HRQoL in sarcoidosis is an expansive, diverse topic. The reference list is extensive which consequently demonstrates what is known but despite how much is known, it also lay down many pathways for future research and testing of diverse HRQoL interventions.  We used the most up to date sarcoidosis-specific articles wherever we could to substantiate our points; however we used some older articles that were foundational or sentinel to certain concepts. We hope the reviewer had an opportunity to read through the references to note the diversity and novelty of the titles between each other and their specificity to sarcoidosis; and where not sarcoidosis-specific per se, the reference was used to substantiate a point that did not yet have a parallel reference directly for sarcoidosis.

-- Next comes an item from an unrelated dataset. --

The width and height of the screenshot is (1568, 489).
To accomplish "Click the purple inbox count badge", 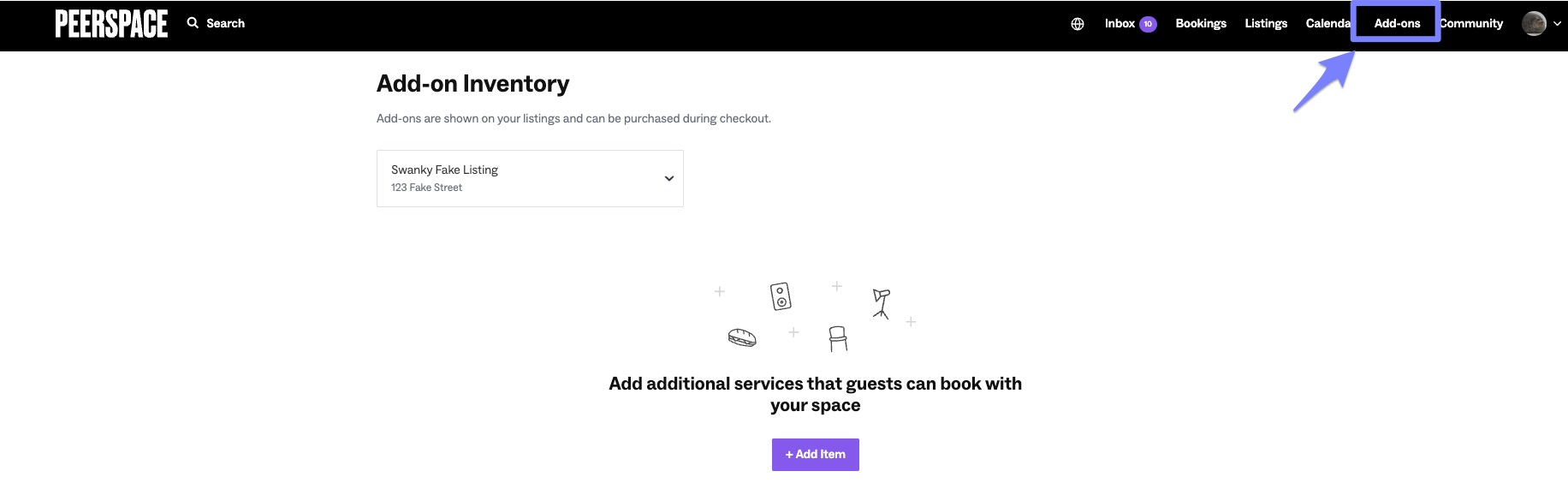I will point(1148,24).
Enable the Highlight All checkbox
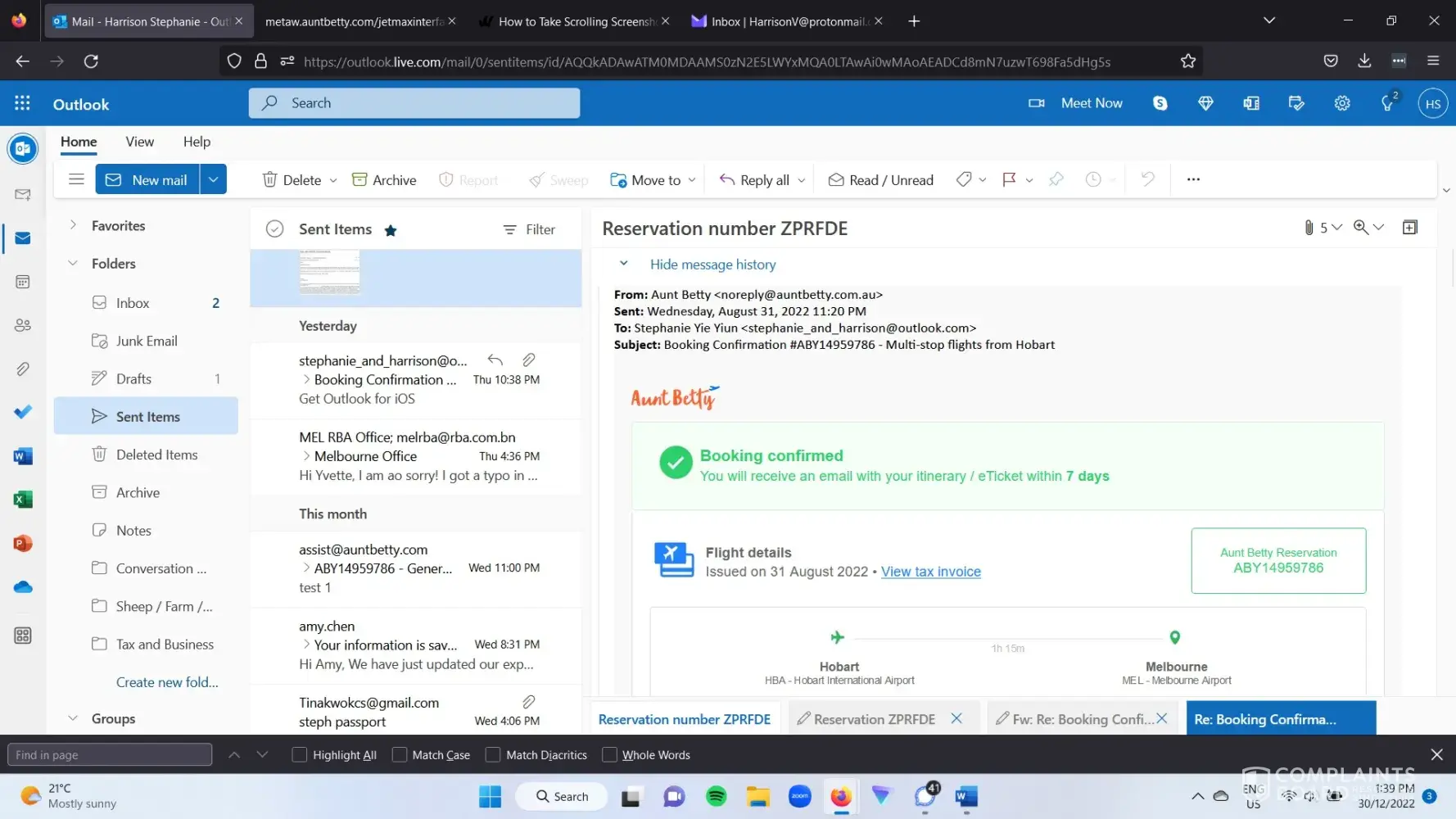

Thank you very much for this careful, thoughtful review and the opportunity for us to re-review and re-consider points of the article.

Round 2

Reviewer 3 Report

I note that the authors have decided to ignore the suggestions made. Good luck with the article.
Best regards

Author Response

Dear Reviewer #3,

We hope that you were able to see our thorough replies to each of the comments - reviewer #3 helped significantly in illuminating where further attention was required.

None of the reviewers' commentary would have been intentionally dismissed. We provided what we believed to be thorough replies after careful consideration for each point that was supplied by each of the authors. 

Our language in the responses was intended to be an explanation as to why we felt strongly about something, but also how we would modify to address whatever lack in our writing impaired a reader's ability to see the connection between the essential points we intended to make.

We intended that our writing in an ongoing fashion, sought reviewers' approval for changes. 

It is our responsibility as authors to improve the writing based on reviews - and the writing of the manuscript from our point of view has certainly improved because of reviewer commentary - but it is also our responsibility to explain what was intended.   We hope that it is the collaborative effort between writers and reviewers, that the integrity of the manuscript is furthered. 

We very much valued the commentary by reviewer #3, and the time dedicated to provide the helpful review, there was no commentary that we did not take seriously.  It is very much hoped, that reviewer #3 can see the value placed on their comments by our thorough responses.

Best wishes - 

Lesley Ann Saketkoo on behalf of the author team.